Sylvia Jutila drives down Henderson Street a lot. It’s part of her usual circuit between St. Joseph Hospital and the Eel River Valley. A former director of the American Cancer Society’s local chapter, these days the 73-year-old Fortuna resident spends a lot of time as a volunteer driver, shuttling patients back and forth to their medical appointments in Eureka.

So she was doing just that Wednesday afternoon, driving a frail man in his eighties home from the doctor. The elderly gentleman was sitting in her passenger seat, and a couple of other people were in the back. At 3:40 p.m., they were passing St. Bernard’s High School in the left-hand lane when a tan SUV came up on their right.

Suddenly they heard a loud crack, and the passenger-side window exploded inward, raining shattered safety glass into the cabin.

“My friends thought for sure that it was a handgun,” Jutila told the Lost Coast Outpost this morning.

She pulled over and called the police and her insurance company. The cops arrived took a report. They removed the rest of the glass from her window, leaving it on the ground for a streetsweeper to pick up. Jutila arranged for alternate transportation for her elderly passenger, then drove home with the window broken out.

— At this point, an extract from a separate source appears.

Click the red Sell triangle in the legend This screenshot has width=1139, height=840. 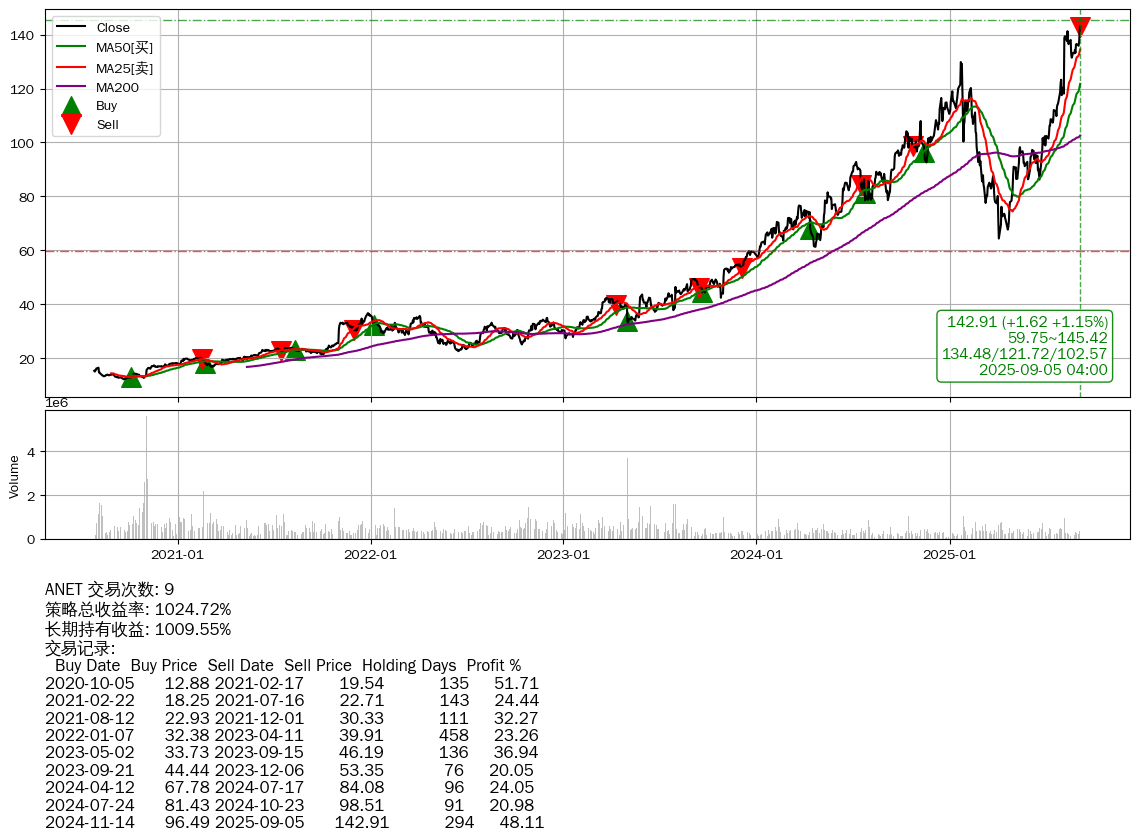click(71, 124)
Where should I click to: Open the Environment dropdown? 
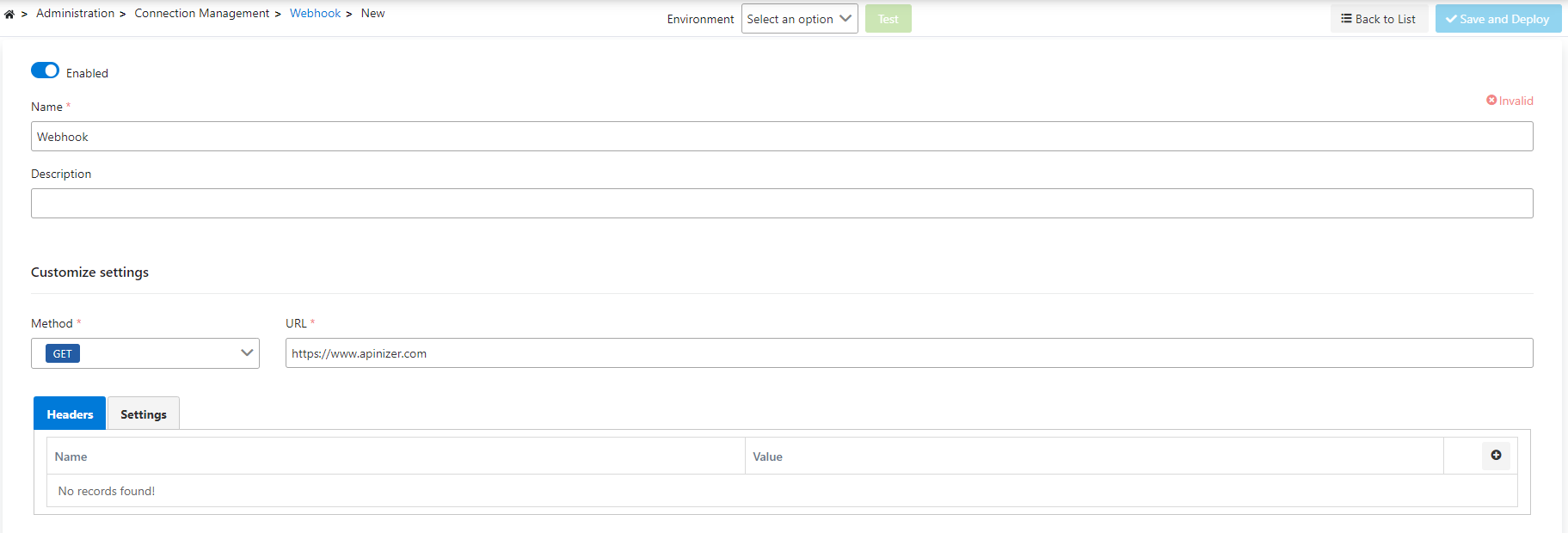click(x=799, y=19)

Was it a handgun? Jutila says she’s not so certain. She checked out the cabin of her car afterward and found no bullet. After talking with a friend in the Humboldt County Sheriff’s Office, Jutila theorizes that it was likely a pellet gun. The pellet must have bounced off the glass when it shattered the window, she thinks.

In any case, Jutila is now back on the road. “I had the window replaced by 10:30 the next morning so I could drive another patient,” she said.

The Eureka Police Department didn’t return messages left about this case yesterday, and this morning a call to the officer in charge of press inquiries rang for several minutes without going to voice mail.